++++ Supplied data

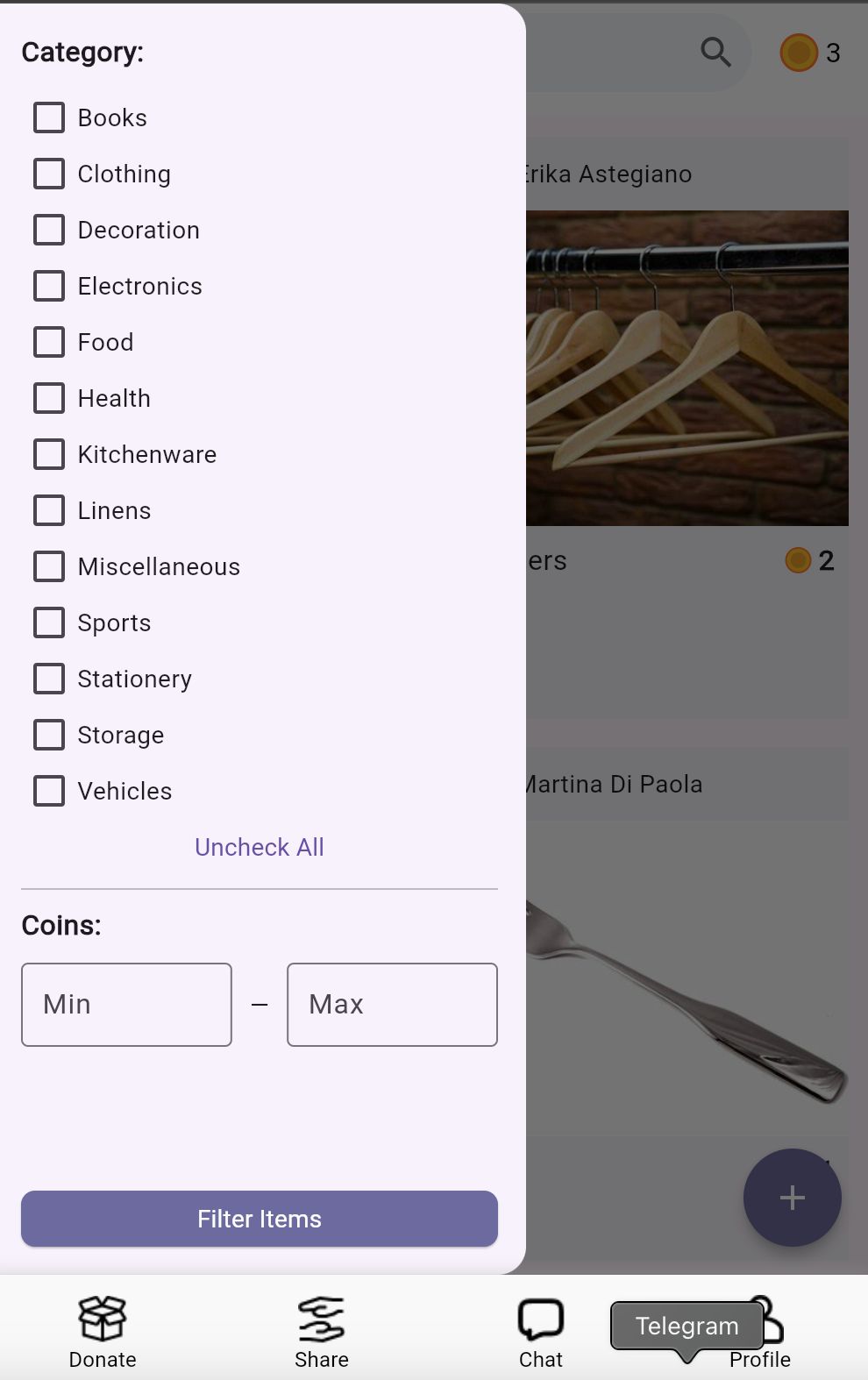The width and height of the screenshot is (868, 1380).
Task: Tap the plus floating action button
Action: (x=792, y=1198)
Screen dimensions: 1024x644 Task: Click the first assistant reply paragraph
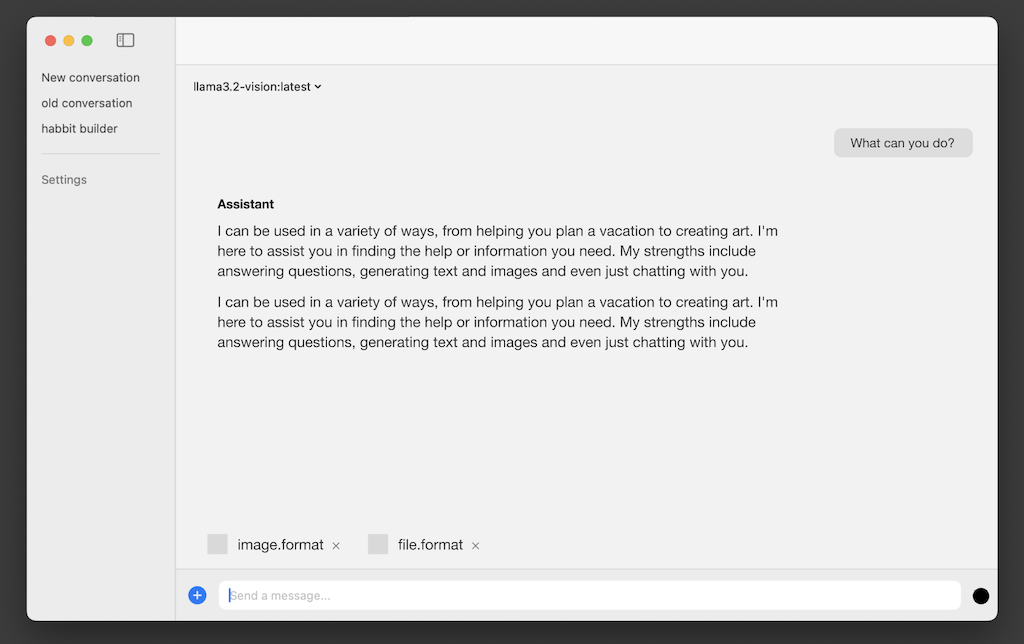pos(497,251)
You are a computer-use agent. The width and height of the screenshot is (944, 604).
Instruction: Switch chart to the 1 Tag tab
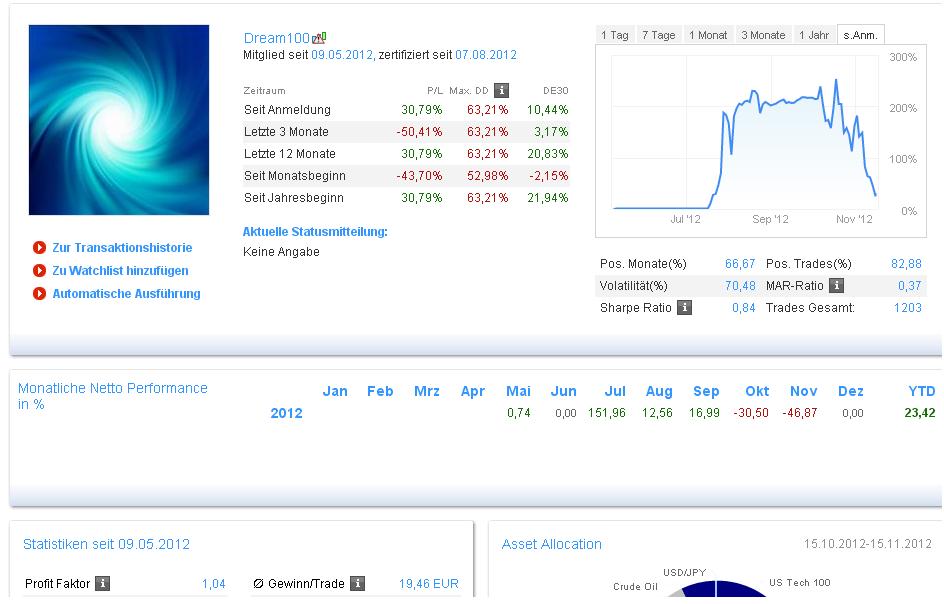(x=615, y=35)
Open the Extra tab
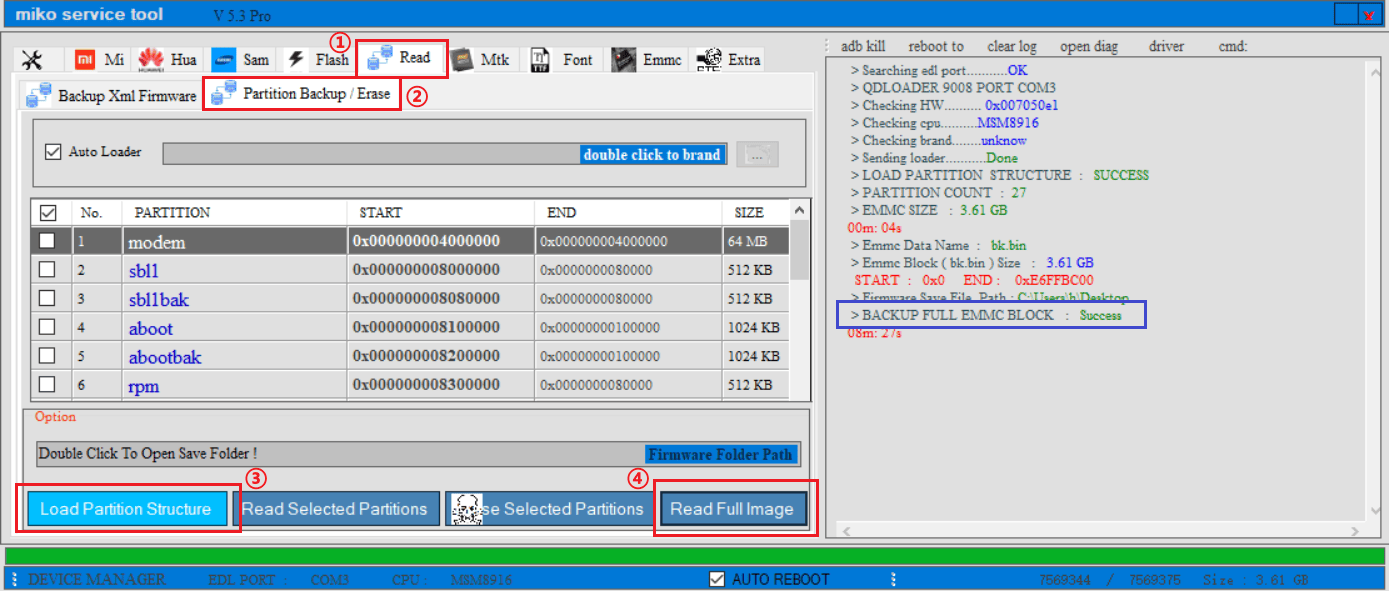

++++++++

Lines before the one containing "Instruction: Switch chart to the 1 Tag tab" are not wanted; repeat that line and the rest of the listing exactly, leaving out pictures.

Instruction: Switch chart to the 1 Tag tab
(x=615, y=35)
Open the Extra tab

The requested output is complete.